Programming micro-aerial vehicle swarms with Karma

Citation:

Dantu, Karthik, Bryan Kate, Jason Waterman, Peter Bailis, and Matt Welsh. 2011. “Programming micro-aerial vehicle swarms with Karma.” 9th ACM Conference on Embedded Networked Sensor Systems (SenSys 2011). Seattle, WA: ACM. Copy at http://www.tinyurl.com/y68zd7ab

Date Presented:

11/2011

Abstract:

Research in micro-aerial vehicle (MAV) construction, control, and high-density power sources is enabling swarms of MAVs as a new class of mobile sensing systems. For efficient operation, such systems must adapt to dynamic environments, cope with uncertainty in sensing and control, and operate with limited resources.
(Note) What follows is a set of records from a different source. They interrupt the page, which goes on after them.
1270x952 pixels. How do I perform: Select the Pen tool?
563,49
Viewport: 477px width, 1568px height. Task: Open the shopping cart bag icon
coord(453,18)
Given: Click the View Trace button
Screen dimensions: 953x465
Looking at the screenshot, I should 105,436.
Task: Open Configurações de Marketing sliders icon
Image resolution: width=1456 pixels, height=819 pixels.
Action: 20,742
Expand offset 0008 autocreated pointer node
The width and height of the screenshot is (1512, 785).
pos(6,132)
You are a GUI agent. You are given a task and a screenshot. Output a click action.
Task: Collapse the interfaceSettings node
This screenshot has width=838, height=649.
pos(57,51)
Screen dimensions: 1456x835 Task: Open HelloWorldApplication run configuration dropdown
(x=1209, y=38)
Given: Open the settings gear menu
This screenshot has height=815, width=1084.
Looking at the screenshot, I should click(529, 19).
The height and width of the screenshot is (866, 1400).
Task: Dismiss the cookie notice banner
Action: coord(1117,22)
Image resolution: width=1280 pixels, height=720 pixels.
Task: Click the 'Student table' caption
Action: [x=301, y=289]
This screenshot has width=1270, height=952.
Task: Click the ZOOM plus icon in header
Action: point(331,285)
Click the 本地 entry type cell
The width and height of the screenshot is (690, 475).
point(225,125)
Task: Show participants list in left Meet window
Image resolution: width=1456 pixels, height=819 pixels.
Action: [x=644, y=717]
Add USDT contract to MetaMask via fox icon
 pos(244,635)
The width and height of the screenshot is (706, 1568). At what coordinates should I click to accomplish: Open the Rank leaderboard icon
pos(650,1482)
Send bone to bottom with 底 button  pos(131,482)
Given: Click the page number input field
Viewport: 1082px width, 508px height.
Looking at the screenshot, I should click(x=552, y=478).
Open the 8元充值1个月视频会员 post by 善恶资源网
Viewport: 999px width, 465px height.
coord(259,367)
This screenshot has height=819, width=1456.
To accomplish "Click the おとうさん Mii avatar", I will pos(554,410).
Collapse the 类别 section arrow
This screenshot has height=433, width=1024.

We propose a novel system architecture based on a hive-drone model that simplifies the functionality of an individual MAV to a sequence of sensing and actuation commands with no in-field communication. This decision simplifies the hardware and software complexity of individual MAVs and moves the complexity of coordination entirely to a central hive computer. We present Karma, a system for programming and managing MAV swarms. Through simulation and testbed experiments we demonstrate how applications in Karma can run on limited resources, are robust to individual MAV failure, and adapt to changes in the environment.